No, sorry. That is not it.


----------



## Paumon (Jul 12, 2007)

MichaelZ said:


> What tree is this? It grows in N. WI, heavy wet soil. It has a greasy brownish leave, but otherwise looks like a poplar leave. It's bark is like poplar but darker and rougher, and its wood has much dark wood in its core so pulp mills usually refuse it. The wood is poor for firewood as it is very wet and once dry has little mass. It is a weak, fast growing tree that is also short lived. Now I can find the answer online, but for the first 10 years around here, no local could give me the accurate name that I could verify. One more hint: Despite its shortcomings, it is a tree of some value.


A quiz? Whether it's a quiz or a sincere request for ID I think you haven't provided enough information. Those leaves don't look greasy brownish to me. They look glossy lime green and they look to me like black cottonwood, which does fit the description you provided and is a member of the poplar family.

How big do the trees get? What color is the underside of the leaves? Are the undersides glossy or matte? How big in width and length are the mature leaves? What do the flowers/fruits/seed pods look like, and how big do they get? Do you have any better pictures that show the full tree and it's formation, a close up of the bark, flowers, seeds, etc.?


----------



## MichaelZ (May 21, 2013)

Paumon said:


> A quiz? Whether it's a quiz or a sincere request for ID I think you haven't provided enough information. Those leaves don't look greasy brownish to me. They look glossy lime green and they look to me like black cottonwood, which does fit the description you provided and is a member of the poplar family.
> 
> How big do the trees get? What color is the underside of the leaves? Are the undersides glossy or matte? How big in width and length are the mature leaves? What do the flowers/fruits/seed pods look like, and how big do they get? Do you have any better pictures that show the full tree and it's formation, a close up of the bark, flowers, seeds, etc.?


You are very close! The leaves on the trees by us are 2-3" wide and 2-4" long. The underside is light colored. Don't remember if glossy or matte. The trees will grow almost as high as poplars. Here is another big hint: the new leave buds are sticky with a strong essence. Another pic of the leave is below. Sorry I can not get any actual leaves but they are buried in ice and snow.


----------



## Paumon (Jul 12, 2007)

The new leaf buds on Black Cottonwood are also sticky and resinous. I harvest the fresh sticky buds every year to make Balm of Gilead healing ointment and for use in aromatherapy. The scent is heavenly, very sharp. Here because of our climate and so much water the trees grow very fast into giants that tower over other trees.

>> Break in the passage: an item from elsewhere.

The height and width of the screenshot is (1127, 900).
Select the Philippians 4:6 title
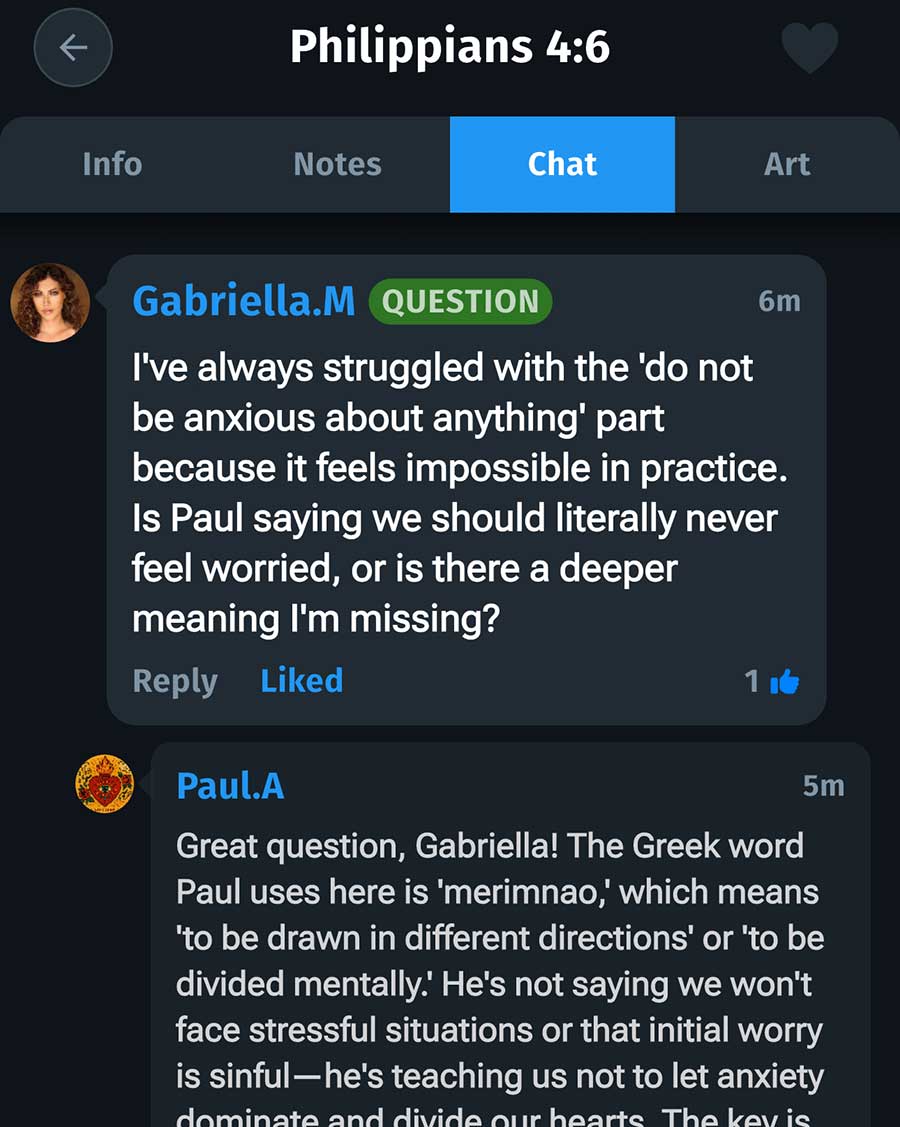[449, 45]
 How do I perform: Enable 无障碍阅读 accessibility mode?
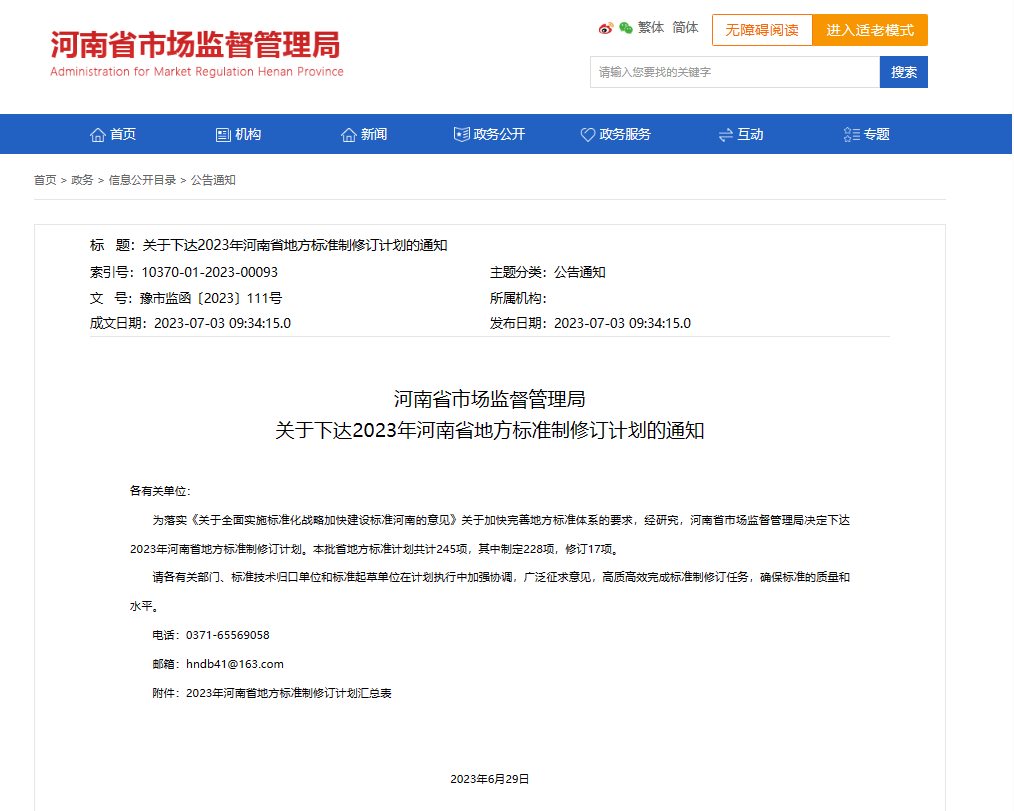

Here is Black Cottonwood, very similar to your leaves.


----------



## MichaelZ (May 21, 2013)

The leaves you show are not quite what I have but the tree I have is a cross of Balsam Poplar and your Eastern Cottonwood, and is known as the "Balm of Gilead" tree. Locals called it the "Bombigalian" which I could not verify anywhere! This name, as I concluded, came from "Balm of Gilead" via a few mispronunciations. Frustrated me for over 10 years! See http://en.wikipedia.org/wiki/Populus_balsamifera The buds we have are very sticky and could be harvested for balms.


----------



## Paumon (Jul 12, 2007)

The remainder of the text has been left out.